*Activity*. Print every entry word for word, but omit the pictures.

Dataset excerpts
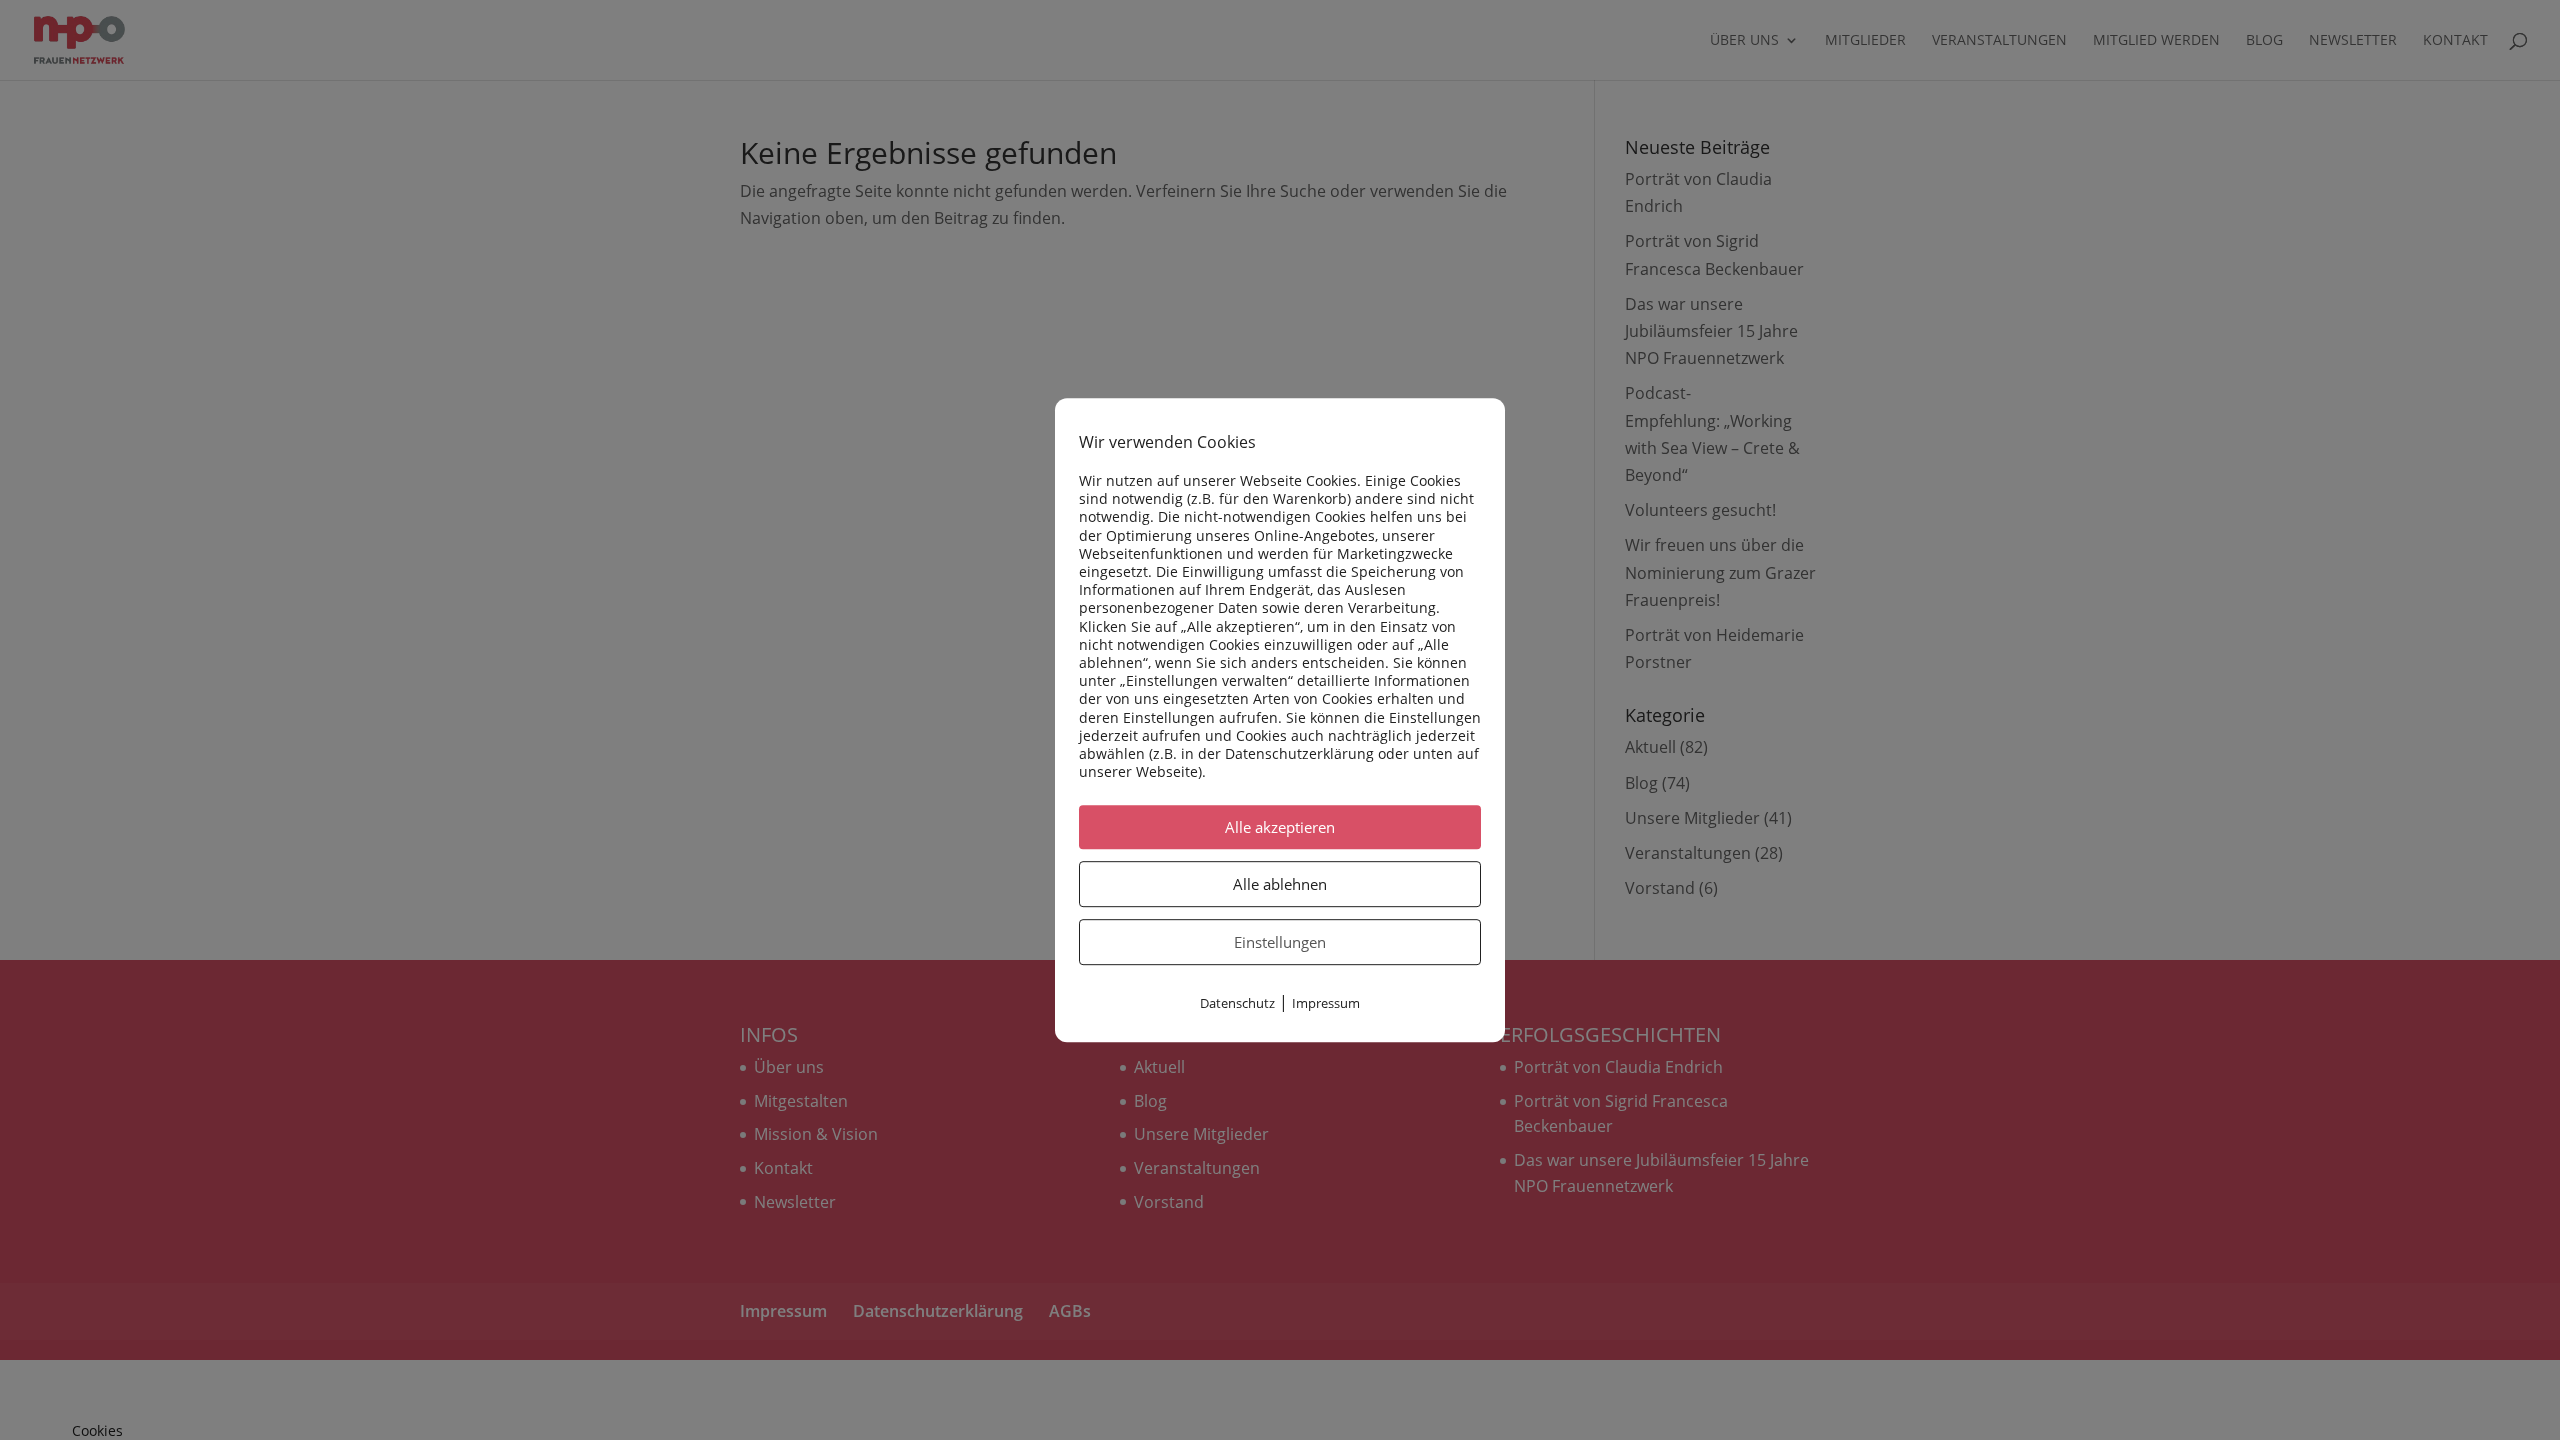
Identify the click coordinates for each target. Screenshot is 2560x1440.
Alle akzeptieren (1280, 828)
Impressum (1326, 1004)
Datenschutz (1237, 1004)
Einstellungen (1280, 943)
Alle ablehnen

*Response to the exercise*.
Identify the click coordinates for each target. Screenshot is 2560x1440.
Alle akzeptieren (1280, 828)
Impressum (1326, 1004)
Datenschutz (1237, 1004)
Einstellungen (1280, 943)
Alle ablehnen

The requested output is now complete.